Dans l'extrait sur le recépage des pieux, recopiez le passage compris entre "Le niveau de" et "théorique de recépage.", bornes incluses, en remplaçant "pollué" par "contaminé".

▸ Texte cité
--
Dernière mise à jour le : 12/11/2024

Nécessaire sur certains chantiers de construction, une opération de recépage de pieux en béton réclame une analyse du choix de l’outil à utiliser ainsi que des mesures de prévention associées.

Quelle que soit la nature du pieu - battu, vissé ou moulé (c'est-à-dire coulé en place dans le terrain) -, une fraction du béton mis en œuvre ne respecte pas la qualité attendue pour l’ouvrage définitif.

Dans le cas des pieux préfabriqués, les techniques de mise en place (battage, fonçage, vibrage ou vissage) exercent des contraintes sur la partie supérieure du pieu.

Dans le cas des pieux moulés, le béton se mélange à des impuretés (débris de terrain, boues de forage) et ne peut pas atteindre la performance attendue.

Le recépage consiste alors à éliminer cette partie indésirable.

Le niveau de recépage correspond au niveau théorique fini du pieu comme, par exemple, la sous-face de la semelle de reprise. Le coulage du béton se poursuit jusqu’à ce que le béton pollué dépasse le niveau théorique de recépage.

Contrairement au niveau de la plate-forme, laissée à l’appréciation du concepteur en fonction de la configuration du site et de la nature du projet, la hauteur théorique de recépage est limitée par le DTU 13.2.

Dans le cas de pieux battus préfabriqués en béton, la hauteur sur laquelle la tête d’un pieu en béton armé est dégarnie est au moins égale à deux fois et demie la longueur ou le diamètre.

Dans les autres cas, la hauteur limite de recépage, entre le niveau théorique de recépage et l'arase est de 0,3 (z + 1 m) m lorsque le niveau théorique de recépage se situe à une profondeur z, sous la plate-forme de travail, inférieure à 5 m et de 1,80 m lorsque le niveau théorique de recépage est à plus de 5 m sous la plate-forme de travail.

Cas particulier dans lesquels la hauteur à recéper peut être modifiée

  • Lorsque l’arase se situe dans des sols mous (facilement liquéfiables
    par les vibrations dues au battage) pour pallier le risque de striction du béton.
  • Lorsque l’arase de bétonnage est basse (très inférieure au niveau de la plate-forme de travail du forage) et rend le contrôle du niveau de coulage difficile. Ce phénomène est accentué par la réalisation de pieu tubé dont la virole est enlevée lors de la mise en œuvre du béton.
--
▸ Données fournies

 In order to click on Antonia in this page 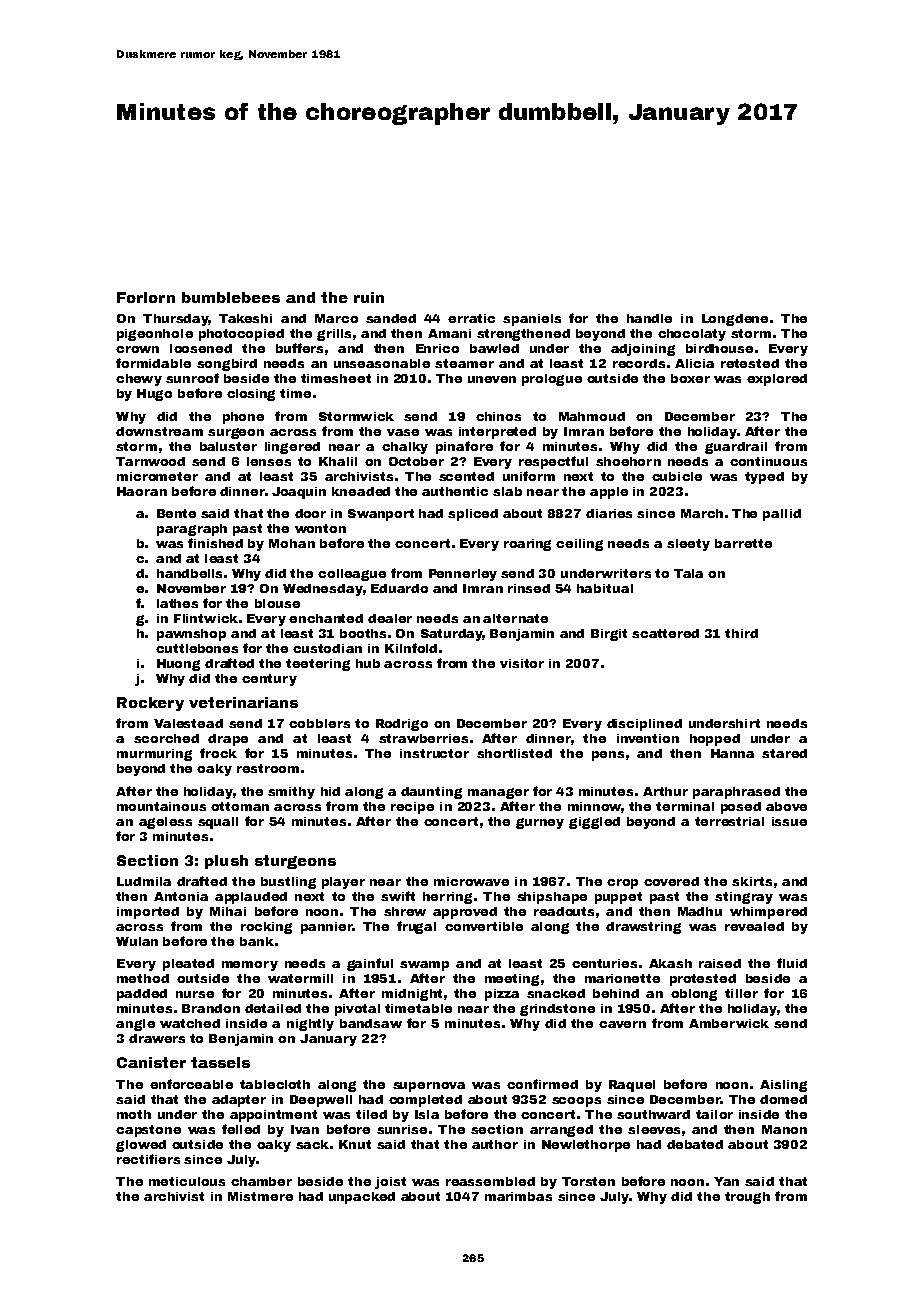, I will do `click(181, 896)`.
--
▸ Réponse attendue
Le niveau de recépage correspond au niveau théorique fini du pieu comme, par exemple, la sous-face de la semelle de reprise. Le coulage du béton se poursuit jusqu’à ce que le béton contaminé dépasse le niveau théorique de recépage.